I leave it up to the reader, then, to decide what nature of thing The Wanderer really is.v Even merely taking story as story, there are certain thrills to be had from it, for all that its style is somewhat rebarbative. And it is my belief its depths will intrigue those with an interest in the weird. It is for these reasons I present it here.vi I should warn, however, I’ve rarely been able to banish it from my brain since that second read-through and no longer often sleep easy.


i See ‘The Brass Ferrule’ and ‘The Glass Eye of the Stuffed and Mounted Bream that Hangs Over the Mantelpiece in the Old Stainer Place’, both collected in The Seven Circles (1994), and ‘Loathstone’ from The Black Arts (1999).
ii ‘Necropolis’, which appeared in the Summer 2010 issue of Hauntology.
iii It must have been a fairly cursory examination.
iv As, very sadly, Fi Ment died in the summer of 2011, it fell to me to seek The Wanderer’s publication.

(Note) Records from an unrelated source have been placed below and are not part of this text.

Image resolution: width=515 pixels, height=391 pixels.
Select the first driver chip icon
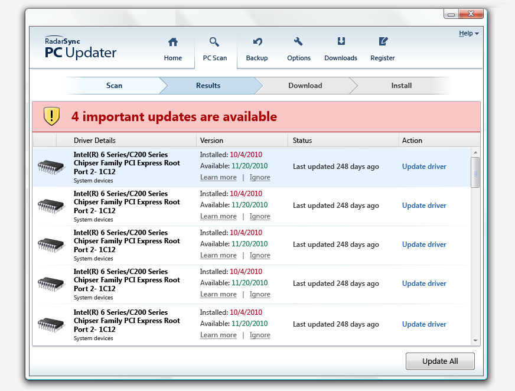pyautogui.click(x=51, y=167)
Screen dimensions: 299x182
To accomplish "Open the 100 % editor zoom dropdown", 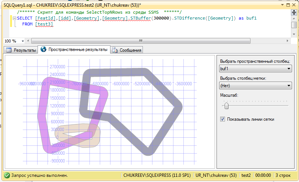I will click(x=23, y=41).
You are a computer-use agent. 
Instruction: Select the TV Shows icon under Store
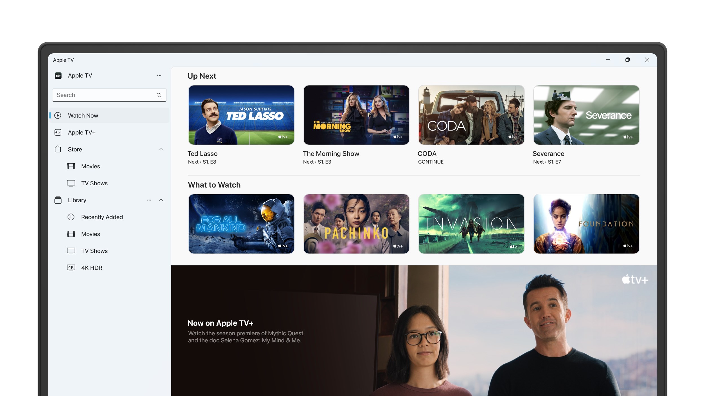click(71, 183)
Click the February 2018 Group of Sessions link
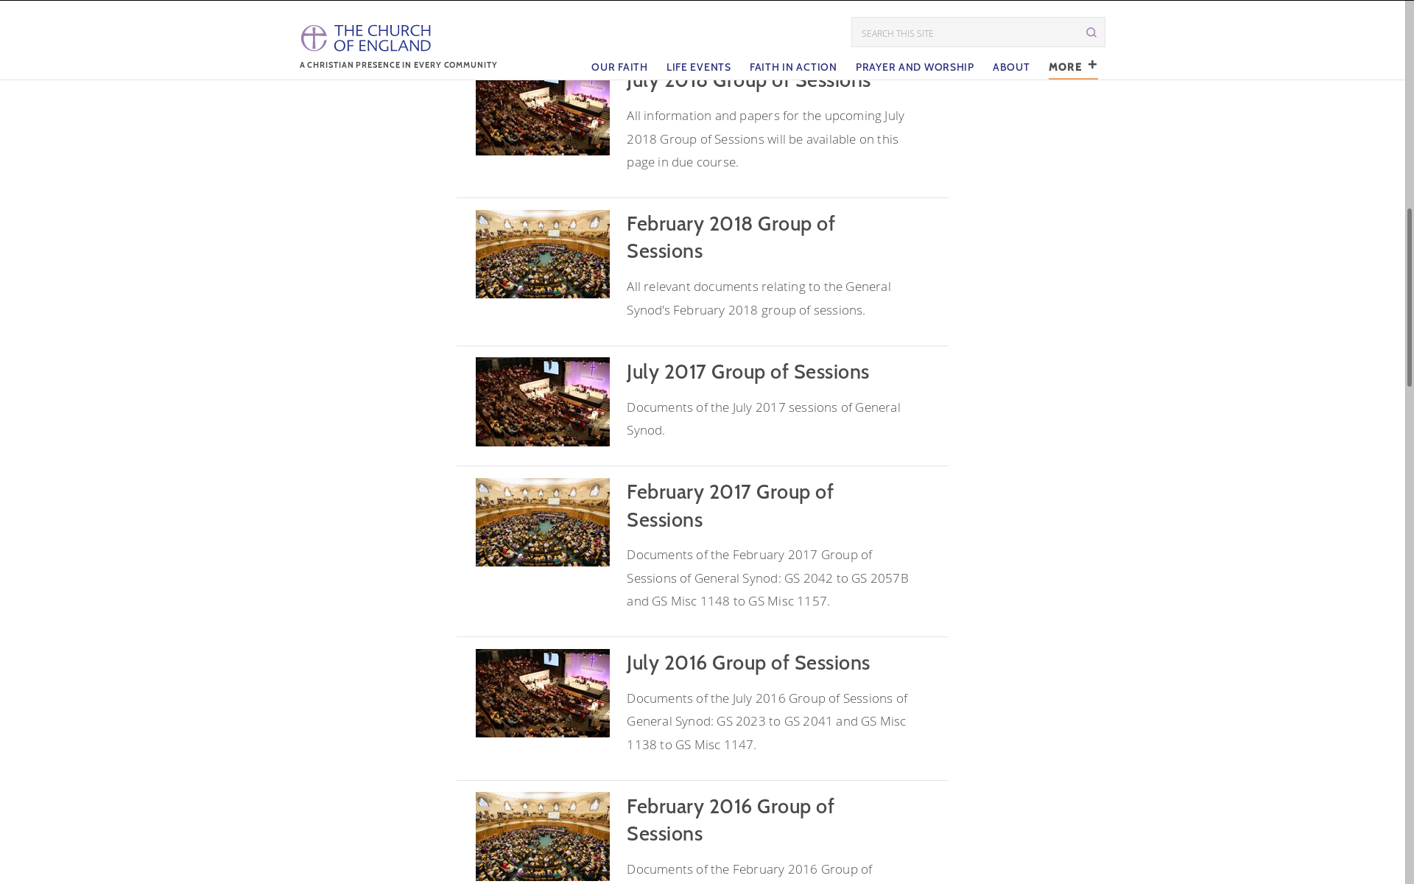The width and height of the screenshot is (1414, 884). coord(730,235)
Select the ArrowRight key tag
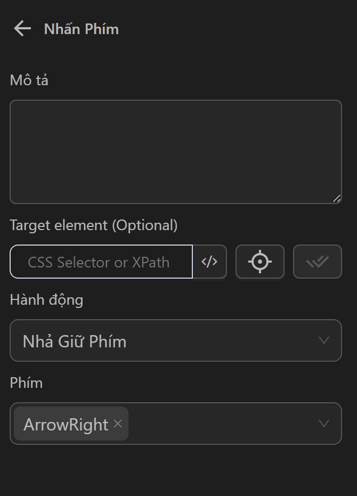Image resolution: width=357 pixels, height=496 pixels. point(66,424)

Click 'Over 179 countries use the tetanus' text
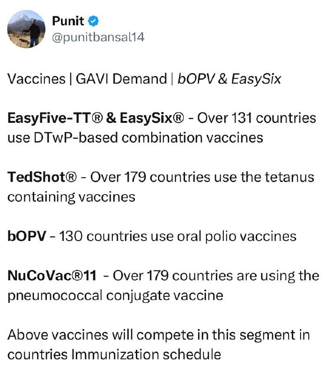point(202,177)
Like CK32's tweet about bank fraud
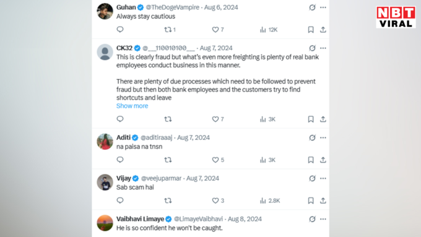This screenshot has width=421, height=237. click(x=218, y=119)
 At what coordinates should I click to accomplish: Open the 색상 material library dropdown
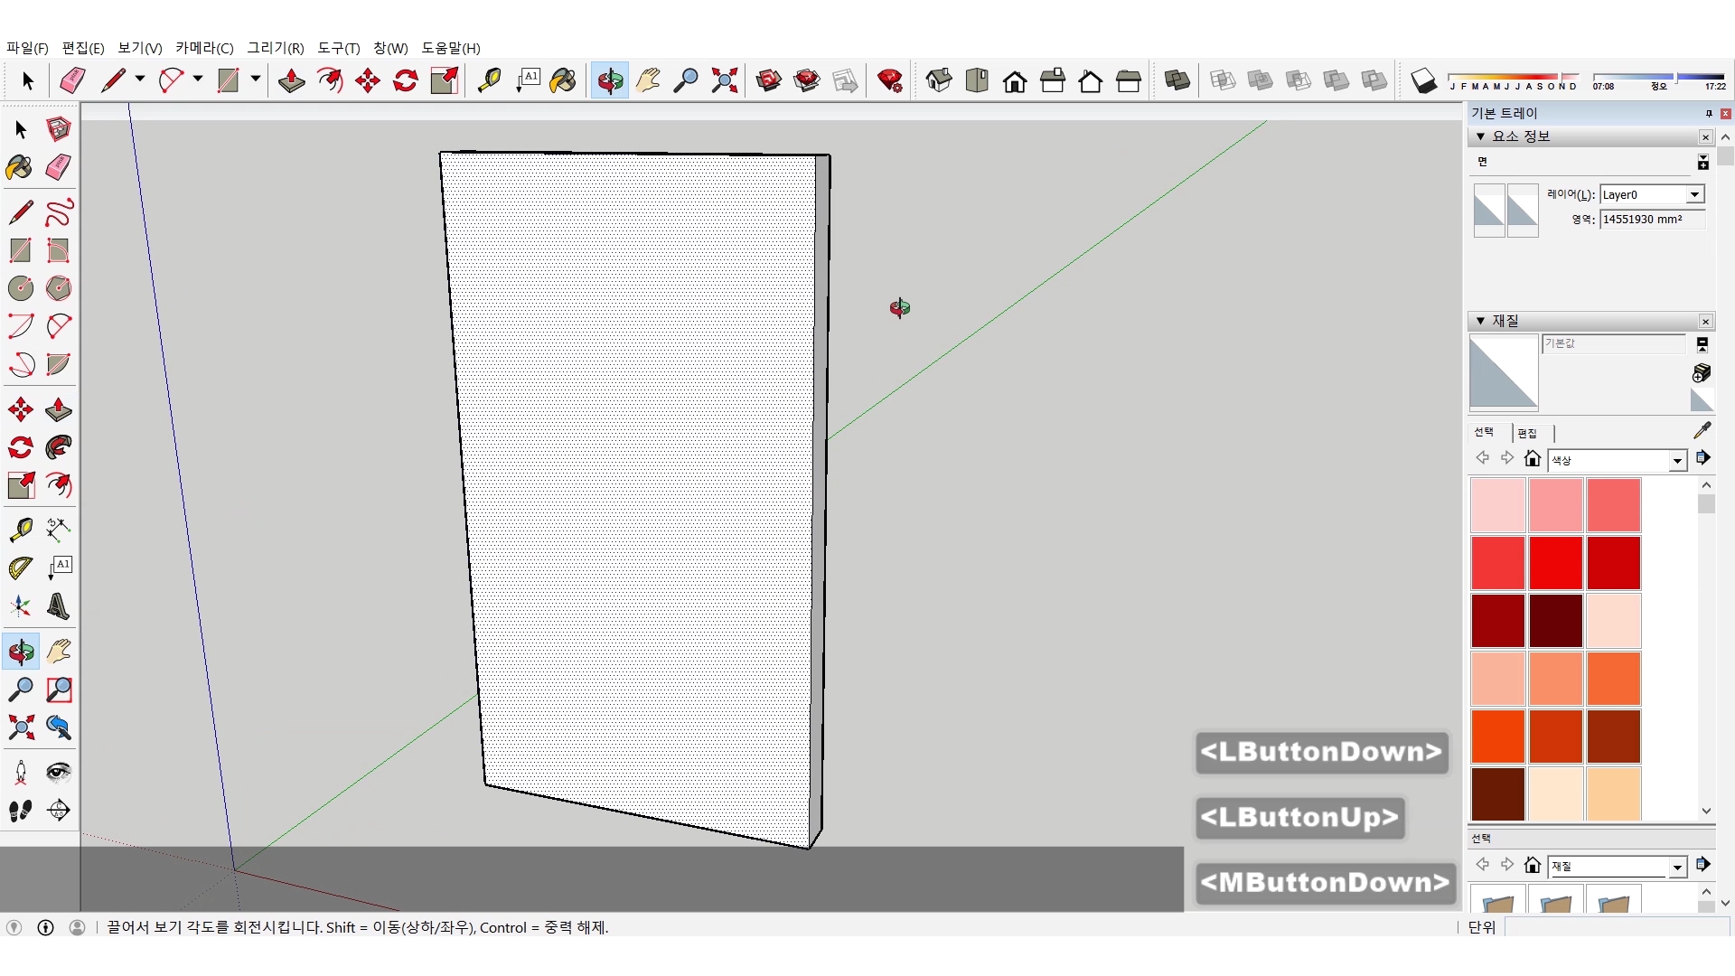point(1677,461)
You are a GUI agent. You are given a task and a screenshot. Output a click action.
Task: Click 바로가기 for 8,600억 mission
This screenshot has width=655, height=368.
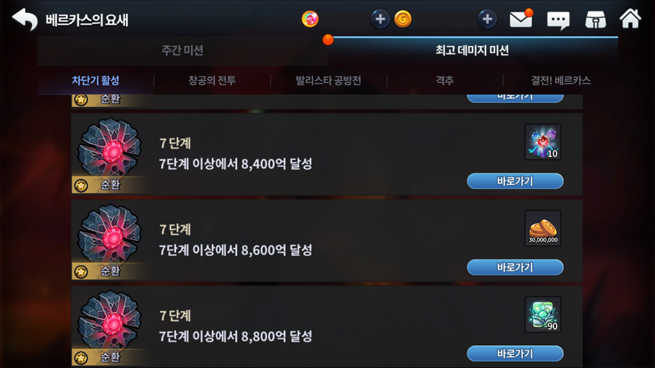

v Some will find it reassuring that certain events described in the typescript do not accord with historical fact, but I find the concluding pages offer an explanation as to why this does not preclude its being a true account. Another element which may be taken as pointing to The Wanderer’s being a fiction is the title’s apparent reference to Charles Robert Maturin’s Gothic novel of 1820, Melmoth the Wanderer, a work that was an avowed favourite of Peterkin’s. The influence of Melmoth would seem, certainly, to reverberate throughout The Wanderer: in its narrative structure, its prose, its depiction of diabolically prolonged lifespans, and its denouncements of the mechanisms by which institutions compel belief. But, for me, this is too flimsy a circumstance to ward off my disquiet.
vi And also because, if The Wanderer is a true tale, to publish it might aid in thwarting an evil. I am indebted to Maureen Peterkin for permitting me to offer the work to the public in its entirety.